In the release blog post, there are some conversation examples from the StableLM-7B, the larger of the two models that have now been released. StableLM fits seamlessly into the movement of open-source AI models that are now emerging. Stability AI provides three keywords for goal setting: transparency, accessibility and support. The open source models are there to support users, not to replace them. It is about efficient, specialized and practical AI applications that can also be implemented with smaller models. They expressly do not want to participate in the race for “God-like AI”. The focus is on everyday applications and a use that increases productivity and allows people to be more creative, according to the statement in the blog entry.

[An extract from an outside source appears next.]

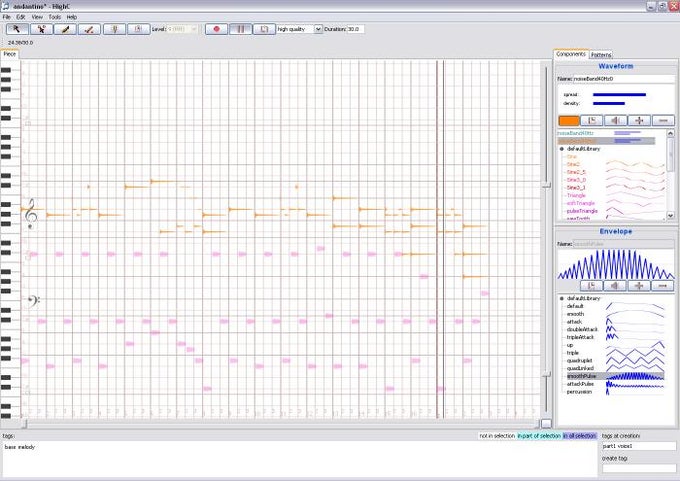680x481 pixels.
Task: Toggle the 'in part of selection' filter
Action: coord(539,435)
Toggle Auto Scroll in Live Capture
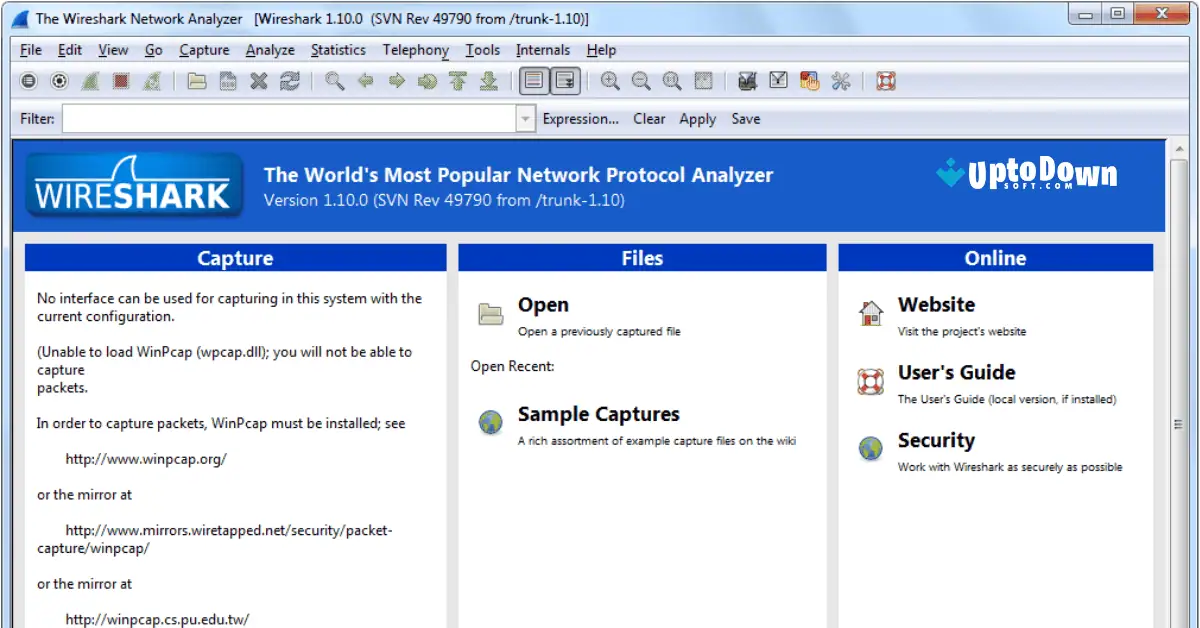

It is relevant for researchers that they can “look under the hood” of the models published in this way in order to jointly improve the traceability and explainability of AI models, identify risks and develop security measures. Private and public domains can fine-tune open-source models for their purposes without sharing sensitive data or exposing control of AI capabilities.
Technical report follows
StableLM is available in the Stability AI GitHub repository. A technical report and benchmarks for the performance comparison are not yet available, but should be submitted “in the near future”. Concurrent with the release, a crowdsourcing program for Human Feedback Reinforcement Learning (RLHF), a common practice for fine-tuning large language models, will begin.
Community work such as OpenAssistant, whose project has published a high-quality, quality-assured and freely accessible basic data set for AI assistants in a collaborative effort, serves as a model. More details can be found in the blog entry.